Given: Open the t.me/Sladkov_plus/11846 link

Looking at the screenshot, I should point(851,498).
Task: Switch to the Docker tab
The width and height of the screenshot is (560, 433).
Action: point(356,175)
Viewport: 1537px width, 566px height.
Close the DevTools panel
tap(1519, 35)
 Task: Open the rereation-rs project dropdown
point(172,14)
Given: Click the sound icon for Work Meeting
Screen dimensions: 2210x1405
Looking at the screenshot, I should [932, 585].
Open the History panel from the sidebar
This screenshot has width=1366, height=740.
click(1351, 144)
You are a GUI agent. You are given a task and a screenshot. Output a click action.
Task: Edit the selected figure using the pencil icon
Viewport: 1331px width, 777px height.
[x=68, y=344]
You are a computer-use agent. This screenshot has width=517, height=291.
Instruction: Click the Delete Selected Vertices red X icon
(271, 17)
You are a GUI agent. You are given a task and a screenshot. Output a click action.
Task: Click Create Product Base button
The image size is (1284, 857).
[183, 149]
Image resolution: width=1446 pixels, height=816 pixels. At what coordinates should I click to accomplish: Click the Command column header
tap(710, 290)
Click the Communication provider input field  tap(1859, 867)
◆ ◆ ◆
Set the entries above down again, each one exactly as written.

■ **Answer section**:
Given: Open the t.me/Sladkov_plus/11846 link

Looking at the screenshot, I should point(851,498).
Task: Switch to the Docker tab
The width and height of the screenshot is (560, 433).
Action: point(356,175)
Viewport: 1537px width, 566px height.
Close the DevTools panel
tap(1519, 35)
 Task: Open the rereation-rs project dropdown
point(172,14)
Given: Click the sound icon for Work Meeting
Screen dimensions: 2210x1405
Looking at the screenshot, I should [932, 585].
Open the History panel from the sidebar
This screenshot has width=1366, height=740.
click(1351, 144)
You are a GUI agent. You are given a task and a screenshot. Output a click action.
Task: Edit the selected figure using the pencil icon
Viewport: 1331px width, 777px height.
[x=68, y=344]
You are a computer-use agent. This screenshot has width=517, height=291.
Instruction: Click the Delete Selected Vertices red X icon
(271, 17)
You are a GUI agent. You are given a task and a screenshot. Output a click action.
Task: Click Create Product Base button
The image size is (1284, 857).
[183, 149]
Image resolution: width=1446 pixels, height=816 pixels. At what coordinates should I click to accomplish: Click the Command column header
tap(710, 290)
Click the Communication provider input field  tap(1859, 867)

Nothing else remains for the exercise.